Bir İslam şehrinde, bir İslam ülkesinde durumun iyi olması, Müslümanlığın yaşanması aşağıda sayacağım ölçülerden anlaşılır:

(1) Orada halkın inancı Kur'ana, Sünnete uygun sahih bir inanç mıdır?

(2) Orada halkın büyük çoğunluğu beş vakit namazı kılmakta mıdır?

(3) Orada hür ve mukim erkekler farz namazları cemaatle mi kılmaktadır?

(4) Orada Müslüman kadınlar ve genç kızlar şer'î tesettürlü müdür?

(5) Orada zekat vermesi gerekenler, zekatlarını Kur'ana, Sünnete, fıkha ve Şeriata uygun şekilde veriyorlar mı? Bu zekatlar Kur'ana, Sünnete, fıkha, Şeriata uygun şekilde sarf ediliyor mu?

(6) Orada Cuma ezanı okununca işyerleri, dükkanlar, atölyeler, fabrikalar kapanıyor, ticaret duruyor ve Müslüman halk akın akın camilere gidip Allah'ı zikr ediyor mu?

(7) Orada Allah'ın inzal etmiş olduğu hükümlerle mi hükm ediliyor?

(8) Orada nehar-ı Ramazanda alenen nakz-ı siyam ediliyor mu?

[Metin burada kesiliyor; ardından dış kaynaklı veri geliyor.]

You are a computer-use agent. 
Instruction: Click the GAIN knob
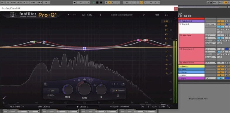84,89
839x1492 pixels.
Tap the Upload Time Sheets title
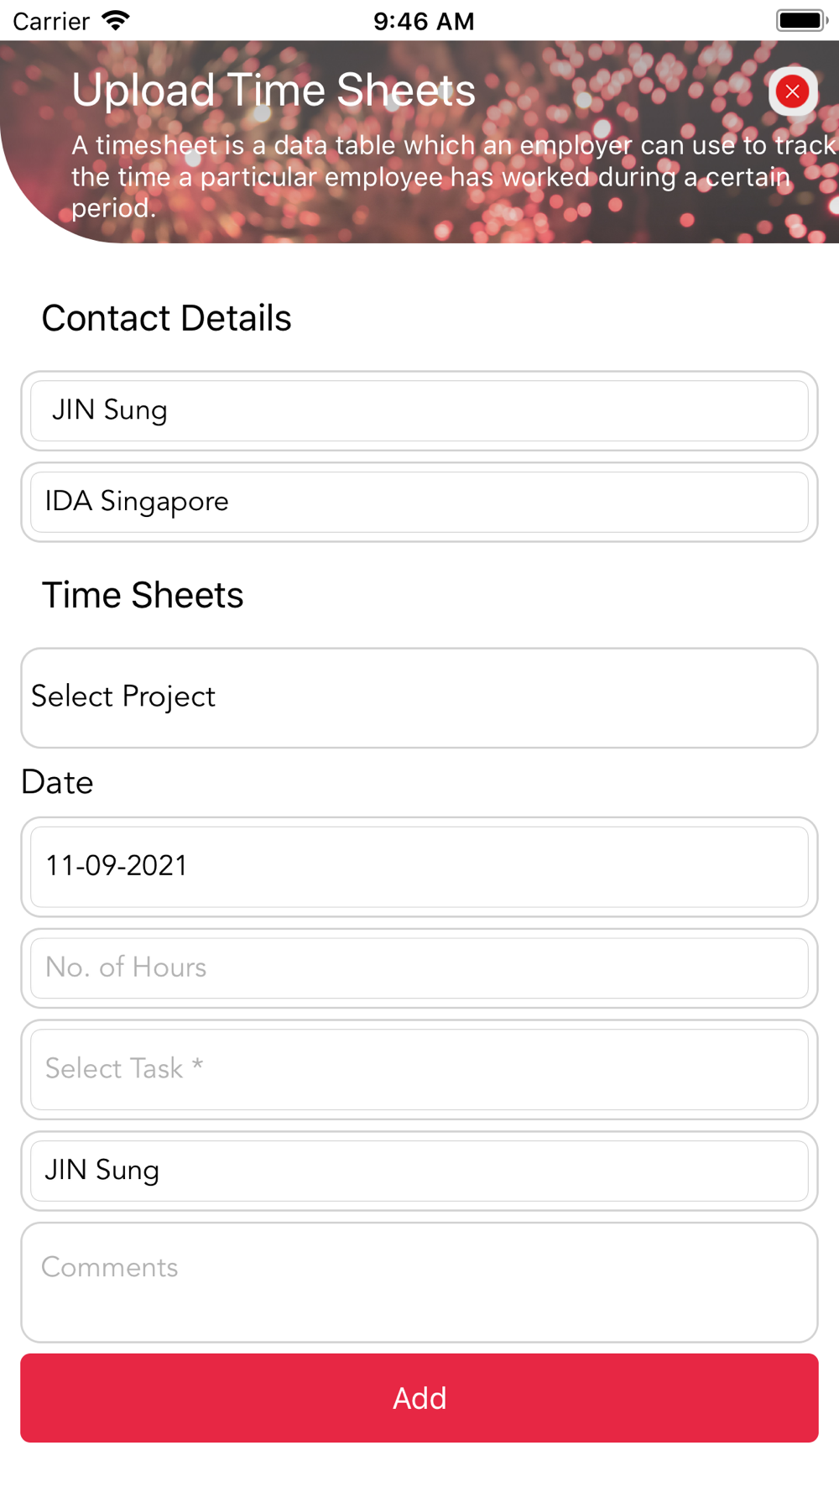pos(274,90)
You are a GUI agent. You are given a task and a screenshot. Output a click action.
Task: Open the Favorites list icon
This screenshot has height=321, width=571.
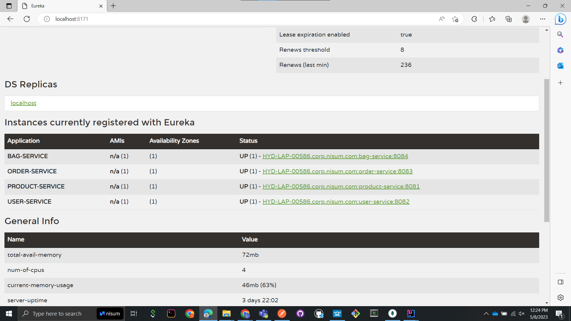(x=492, y=19)
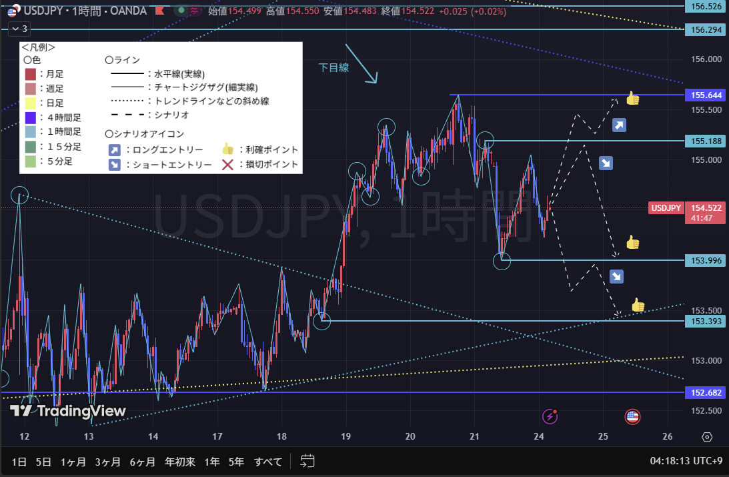
Task: Show all data with すべて
Action: pyautogui.click(x=268, y=461)
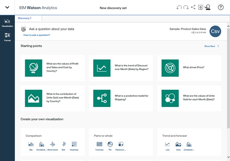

(9) Orada bütün Müslümanların biat ve itaat ettikleri bir genel başkanları, bir İmam-ı Kebirleri, bir Emirülmü'minînleri var mıdır, yok mudur?

(10) Orada yaşayan Müslümanlar, çeşitlilik içinde sarsılmaz bir Ümmet birliği çatısı altında mı yaşıyorlar, yoksa paramparça, darmadağın mı olmuşlar?

(11) Orada İslam ahlakı uygulanmakta mıdır?

(12) Oradaki idare ve düzen şeffaf ve temiz midir?

(13) Orada can, mal, din, ırz, neseb güvenliği var mıdır?

(14) Orada zina suç ve ahlaksızlık sayılıyor mu, sayılmıyor mu?

(15) Orada halkı bilgilendirecek, uyaracak, aydınlatacak, müjdeleyecek, korkutacak, çekip çevirecek, Müslümanlara nasihat edecek icazetli ve gerçek ulema, fukaha ve mürşidler var mıdır?

(16) Dünyanın her yerinde zulme uğrayan Müslümanlar ve gayr-i Müslimler oraya iltica etmek istiyorlar mı?

(17) Orada lüks, israf, sefahat var mıdır, yok mudur?

(18) Orada içki, kumar, her çeşit fuhuş, zina, büyük günahlar, çeşit çeşit şehvetler küstahça, açık şekilde, korkusuzca, sere serpe işleniyor mu?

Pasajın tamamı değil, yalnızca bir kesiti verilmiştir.